Genau vor 100 Jahren hatte ein gewisser Adolf Rechenberg seiner Frau einen Phonogrammapparat zum Weihnachtsfest 1899 geschenkt, wobei er auf der Wachswalze selbst den Apparat pries und zugleich die Vorzüge hervorhob, nämlich nun alles das, was in der Welt passiert (Konzerte und so weiter) zu Hause genießen und wiederholen zu können, so lange Lust und Laune ist. Wenn Musik heute im Internet, einem ursprünglich textualen Informationsnetz, vermittelt wird, wenn Musiktitel ohne Radiogerät und Schallplatte konsumierbar sind am anderen Ort, zu jeder Zeit, auch wiederholbar – was passiert da eigentlich, was hat sich, was wird sich ändern?
Die Schellackplatten vom Ende des 19. Jahrhunderts und vom Anfang des 20. Jahrhunderts sind als historische Ton- beziehungsweise neuhochdeutsch Audio-Dokumente in der Kommunikationsgeschichte als eine Art Zwischenergebnis auf dem Wege der Vermittlung von Wort und Ton nach der Erfindung der Edisonschen Tonzylinder in der zweiten Hälfte des 19. Jahrhunderts zu betrachten und waren eindeutig vom Prinzip der materiellen beziehungsweise physischen Gebundenheit geprägt. Von einer solchen Schallplatte, aber genauso von Photos und Filmen, technisch: Stand- und Bewegtbildern, konnte es – bis in unsere Zeit – mehrere Exemplare geben, die wie Bücher und Zeitungen vervielfältigt, verbreitet und verkauft wurden. Mit Beginn des Rundfunks, also des Hörfunks, der in die „Runde“ und über den Äther ging, trat Anfang der 20er Jahre aber bereits eine Form der Verbreitung von Information und Kultur ein, die nicht mehr ausschließlich dem Gebot physischer Fixierung folgte. Entsprechend groß war dann das Problem, das einmal in den Äther Gesandte auch wieder „einzufangen“, das heißt zu archivieren, um es später wiederverwenden zu können; nicht unähnlich unseren heutigen Bemühungen, Dokumente des Internet nicht nur kurzfristig zu nutzen, sondern sie langfristig zu archivieren und zu erschließen.

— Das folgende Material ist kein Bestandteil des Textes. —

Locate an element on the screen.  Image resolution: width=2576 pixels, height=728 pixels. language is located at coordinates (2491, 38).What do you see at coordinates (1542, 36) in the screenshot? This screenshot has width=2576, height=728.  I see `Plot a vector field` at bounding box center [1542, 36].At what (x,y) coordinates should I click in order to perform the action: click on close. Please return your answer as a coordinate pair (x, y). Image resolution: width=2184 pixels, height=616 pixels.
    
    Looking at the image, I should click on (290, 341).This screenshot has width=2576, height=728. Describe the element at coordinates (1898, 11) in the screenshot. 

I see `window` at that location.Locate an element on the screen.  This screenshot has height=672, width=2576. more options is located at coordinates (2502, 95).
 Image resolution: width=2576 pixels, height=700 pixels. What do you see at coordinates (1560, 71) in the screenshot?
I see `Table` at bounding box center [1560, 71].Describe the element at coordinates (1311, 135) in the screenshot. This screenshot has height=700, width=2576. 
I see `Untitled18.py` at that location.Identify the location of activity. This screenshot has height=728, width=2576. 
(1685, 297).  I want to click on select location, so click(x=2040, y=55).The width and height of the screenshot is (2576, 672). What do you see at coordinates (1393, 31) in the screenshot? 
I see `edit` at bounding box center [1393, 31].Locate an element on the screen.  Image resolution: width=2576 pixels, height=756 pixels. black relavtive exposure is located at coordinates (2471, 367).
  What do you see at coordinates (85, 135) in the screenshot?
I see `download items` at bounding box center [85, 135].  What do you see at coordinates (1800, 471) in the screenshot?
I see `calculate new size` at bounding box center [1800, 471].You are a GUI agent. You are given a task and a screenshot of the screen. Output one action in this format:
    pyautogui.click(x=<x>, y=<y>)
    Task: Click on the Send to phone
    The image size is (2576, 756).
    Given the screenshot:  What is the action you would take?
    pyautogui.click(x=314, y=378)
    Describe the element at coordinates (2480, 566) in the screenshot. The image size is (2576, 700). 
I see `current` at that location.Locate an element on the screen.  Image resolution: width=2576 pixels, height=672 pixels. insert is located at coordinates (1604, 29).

Tatsächlich folgten die Technik der Archivierung und die der Erschließung nach, da die Produktion im Vordergrund des Interesses stand und nicht etwa der auf der Archivierung beruhende Gedanke der späteren Wiederholung und Verwendbarkeit, ganz zu schweigen vom Aspekt der kulturgeschichtlichen Überlieferung und der kommerziellen Verwertung von Produkten geistiger und künstlerischer Kreativität. Die Form der Kommunikation, auch die Probleme der Archivierung und Wiedernutzung hatten Bestand, genauso, als das Fernsehen ab Anfang der 50er Jahre Information und Kultur, aber auch Unterhaltung unmittelbar und materiell zu den Interessenten brachte, also nicht etwa über gegenständliche Vermittler, um beim Vergleich zu Büchern und Schallplatten zu bleiben, sondern direkt in die Wohnstube.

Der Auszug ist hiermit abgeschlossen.